» **PROMPT**: Find the string "computer" in the records and copy each line where it occurs.

» **EXERCISE MATERIALS**:
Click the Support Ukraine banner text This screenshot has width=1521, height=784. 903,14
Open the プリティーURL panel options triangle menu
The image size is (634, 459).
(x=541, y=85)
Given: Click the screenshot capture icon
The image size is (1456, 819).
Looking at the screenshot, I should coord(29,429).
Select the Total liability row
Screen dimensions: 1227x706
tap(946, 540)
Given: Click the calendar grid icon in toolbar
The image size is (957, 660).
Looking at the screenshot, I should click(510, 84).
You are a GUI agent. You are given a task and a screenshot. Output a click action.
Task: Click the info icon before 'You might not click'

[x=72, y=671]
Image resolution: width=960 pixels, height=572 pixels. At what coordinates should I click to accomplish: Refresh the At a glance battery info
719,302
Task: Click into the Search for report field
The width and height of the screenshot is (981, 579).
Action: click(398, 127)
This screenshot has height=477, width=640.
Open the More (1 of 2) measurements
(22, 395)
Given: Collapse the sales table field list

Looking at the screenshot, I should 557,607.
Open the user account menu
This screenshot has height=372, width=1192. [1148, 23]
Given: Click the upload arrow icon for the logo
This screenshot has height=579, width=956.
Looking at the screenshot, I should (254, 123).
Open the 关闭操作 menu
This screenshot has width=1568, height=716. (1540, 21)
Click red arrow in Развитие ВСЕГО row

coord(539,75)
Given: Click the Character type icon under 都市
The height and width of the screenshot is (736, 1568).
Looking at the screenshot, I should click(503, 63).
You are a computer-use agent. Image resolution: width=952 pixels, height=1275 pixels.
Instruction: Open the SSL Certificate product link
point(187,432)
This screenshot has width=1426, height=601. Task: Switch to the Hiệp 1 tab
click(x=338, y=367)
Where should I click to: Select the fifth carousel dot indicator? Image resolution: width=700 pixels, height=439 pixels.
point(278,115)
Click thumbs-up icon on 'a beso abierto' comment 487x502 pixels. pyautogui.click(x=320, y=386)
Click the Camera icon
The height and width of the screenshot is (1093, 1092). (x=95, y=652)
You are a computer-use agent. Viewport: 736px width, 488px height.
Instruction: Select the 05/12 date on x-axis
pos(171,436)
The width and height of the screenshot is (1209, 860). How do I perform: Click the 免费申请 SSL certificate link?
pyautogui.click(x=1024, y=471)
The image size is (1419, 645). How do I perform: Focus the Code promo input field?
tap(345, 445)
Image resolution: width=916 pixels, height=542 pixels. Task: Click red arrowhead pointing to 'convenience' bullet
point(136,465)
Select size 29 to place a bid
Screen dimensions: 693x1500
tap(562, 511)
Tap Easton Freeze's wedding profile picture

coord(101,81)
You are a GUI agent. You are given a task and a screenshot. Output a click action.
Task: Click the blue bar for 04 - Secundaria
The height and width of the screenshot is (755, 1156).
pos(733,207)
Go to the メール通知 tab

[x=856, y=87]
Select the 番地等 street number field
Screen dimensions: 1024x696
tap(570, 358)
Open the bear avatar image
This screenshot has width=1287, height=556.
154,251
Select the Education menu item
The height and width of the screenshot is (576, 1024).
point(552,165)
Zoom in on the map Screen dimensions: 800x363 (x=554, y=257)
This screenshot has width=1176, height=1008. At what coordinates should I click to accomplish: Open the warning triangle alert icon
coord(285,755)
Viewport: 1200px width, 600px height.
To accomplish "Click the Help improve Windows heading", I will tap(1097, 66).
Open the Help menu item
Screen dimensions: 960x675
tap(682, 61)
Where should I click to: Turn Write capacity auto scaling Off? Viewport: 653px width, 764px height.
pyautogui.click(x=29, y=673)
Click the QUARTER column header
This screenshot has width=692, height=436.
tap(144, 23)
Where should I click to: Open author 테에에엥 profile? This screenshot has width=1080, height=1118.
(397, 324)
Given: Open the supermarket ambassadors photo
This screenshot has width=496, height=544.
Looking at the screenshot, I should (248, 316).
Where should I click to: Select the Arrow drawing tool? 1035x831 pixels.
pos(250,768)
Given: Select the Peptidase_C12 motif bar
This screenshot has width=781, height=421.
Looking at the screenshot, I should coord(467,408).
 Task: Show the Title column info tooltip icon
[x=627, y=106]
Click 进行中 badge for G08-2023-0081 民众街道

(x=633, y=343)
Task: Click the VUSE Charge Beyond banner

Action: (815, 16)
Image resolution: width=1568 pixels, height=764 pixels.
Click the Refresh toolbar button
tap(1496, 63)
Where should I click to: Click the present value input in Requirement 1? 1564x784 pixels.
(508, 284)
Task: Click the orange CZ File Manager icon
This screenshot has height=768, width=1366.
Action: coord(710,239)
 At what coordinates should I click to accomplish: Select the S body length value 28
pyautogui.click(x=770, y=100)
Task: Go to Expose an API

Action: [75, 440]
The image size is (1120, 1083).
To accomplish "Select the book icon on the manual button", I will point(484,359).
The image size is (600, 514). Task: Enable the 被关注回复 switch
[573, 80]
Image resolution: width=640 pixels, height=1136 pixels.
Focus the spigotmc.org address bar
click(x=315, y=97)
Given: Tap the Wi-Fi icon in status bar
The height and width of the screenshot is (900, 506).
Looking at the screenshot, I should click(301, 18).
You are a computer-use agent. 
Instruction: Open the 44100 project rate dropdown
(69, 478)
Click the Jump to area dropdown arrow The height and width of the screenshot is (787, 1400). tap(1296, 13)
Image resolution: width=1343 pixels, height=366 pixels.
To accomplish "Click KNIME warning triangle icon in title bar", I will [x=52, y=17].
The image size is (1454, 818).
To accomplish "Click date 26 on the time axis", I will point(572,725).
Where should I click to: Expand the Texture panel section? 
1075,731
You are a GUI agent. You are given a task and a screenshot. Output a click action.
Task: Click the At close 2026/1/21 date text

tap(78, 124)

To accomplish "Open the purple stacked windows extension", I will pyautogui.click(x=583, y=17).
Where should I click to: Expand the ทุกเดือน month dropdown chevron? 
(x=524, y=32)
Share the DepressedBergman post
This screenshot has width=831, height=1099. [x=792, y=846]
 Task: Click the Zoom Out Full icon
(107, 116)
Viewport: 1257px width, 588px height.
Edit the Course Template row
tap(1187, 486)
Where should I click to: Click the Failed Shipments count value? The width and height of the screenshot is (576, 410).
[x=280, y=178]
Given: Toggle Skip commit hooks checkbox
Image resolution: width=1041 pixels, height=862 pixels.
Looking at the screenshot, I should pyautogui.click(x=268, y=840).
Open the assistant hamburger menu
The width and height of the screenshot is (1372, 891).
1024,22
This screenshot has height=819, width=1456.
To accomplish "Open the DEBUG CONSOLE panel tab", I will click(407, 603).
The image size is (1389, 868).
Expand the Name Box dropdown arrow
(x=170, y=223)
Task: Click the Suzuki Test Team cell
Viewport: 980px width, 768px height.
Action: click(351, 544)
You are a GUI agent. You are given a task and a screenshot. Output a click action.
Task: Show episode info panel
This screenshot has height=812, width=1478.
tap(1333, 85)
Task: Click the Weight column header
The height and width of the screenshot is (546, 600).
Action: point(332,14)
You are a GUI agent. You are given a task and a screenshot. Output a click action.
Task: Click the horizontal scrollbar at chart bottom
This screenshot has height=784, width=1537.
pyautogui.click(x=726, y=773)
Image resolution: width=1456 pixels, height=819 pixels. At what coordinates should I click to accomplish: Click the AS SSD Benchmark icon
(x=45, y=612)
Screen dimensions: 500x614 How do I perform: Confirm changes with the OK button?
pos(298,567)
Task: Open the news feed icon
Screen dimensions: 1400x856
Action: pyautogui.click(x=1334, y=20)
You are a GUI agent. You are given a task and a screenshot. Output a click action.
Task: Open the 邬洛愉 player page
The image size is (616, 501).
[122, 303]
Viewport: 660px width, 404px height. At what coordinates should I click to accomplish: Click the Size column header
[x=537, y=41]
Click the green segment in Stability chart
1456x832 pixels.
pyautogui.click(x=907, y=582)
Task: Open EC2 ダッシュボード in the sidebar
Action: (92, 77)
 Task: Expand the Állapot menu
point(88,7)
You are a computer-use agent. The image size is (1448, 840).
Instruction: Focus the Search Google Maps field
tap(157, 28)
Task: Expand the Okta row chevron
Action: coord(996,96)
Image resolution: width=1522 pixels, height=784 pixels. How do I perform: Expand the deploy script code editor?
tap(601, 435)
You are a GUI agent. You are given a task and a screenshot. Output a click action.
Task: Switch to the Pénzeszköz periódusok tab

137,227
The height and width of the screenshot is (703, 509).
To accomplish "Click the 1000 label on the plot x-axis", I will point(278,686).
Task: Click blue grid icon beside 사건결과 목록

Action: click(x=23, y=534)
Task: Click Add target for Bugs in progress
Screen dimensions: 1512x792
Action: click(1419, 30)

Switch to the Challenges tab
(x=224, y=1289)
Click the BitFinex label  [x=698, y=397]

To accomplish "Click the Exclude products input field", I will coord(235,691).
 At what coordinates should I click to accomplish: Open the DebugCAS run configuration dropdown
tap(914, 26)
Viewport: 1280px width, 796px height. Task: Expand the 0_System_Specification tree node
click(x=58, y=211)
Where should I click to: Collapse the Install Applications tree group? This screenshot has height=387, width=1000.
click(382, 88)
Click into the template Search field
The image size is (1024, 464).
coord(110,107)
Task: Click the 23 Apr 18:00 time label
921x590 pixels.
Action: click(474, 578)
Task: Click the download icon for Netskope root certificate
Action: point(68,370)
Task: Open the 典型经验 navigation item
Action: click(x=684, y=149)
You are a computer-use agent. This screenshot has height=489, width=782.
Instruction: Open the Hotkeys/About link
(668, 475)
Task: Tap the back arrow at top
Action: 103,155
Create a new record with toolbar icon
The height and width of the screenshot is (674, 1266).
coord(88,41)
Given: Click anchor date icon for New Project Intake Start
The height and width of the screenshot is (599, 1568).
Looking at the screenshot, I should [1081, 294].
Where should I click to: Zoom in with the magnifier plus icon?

» **ANSWER SPACE**:
You are a computer-use agent. Image resolution: width=952 pixels, height=1275 pixels.
You are a computer-use agent. Viewport: 736px width, 488px height.
You are a computer-use agent. 
You are a computer-use agent. The image size is (1448, 840).
You are a computer-use agent. This screenshot has height=489, width=782.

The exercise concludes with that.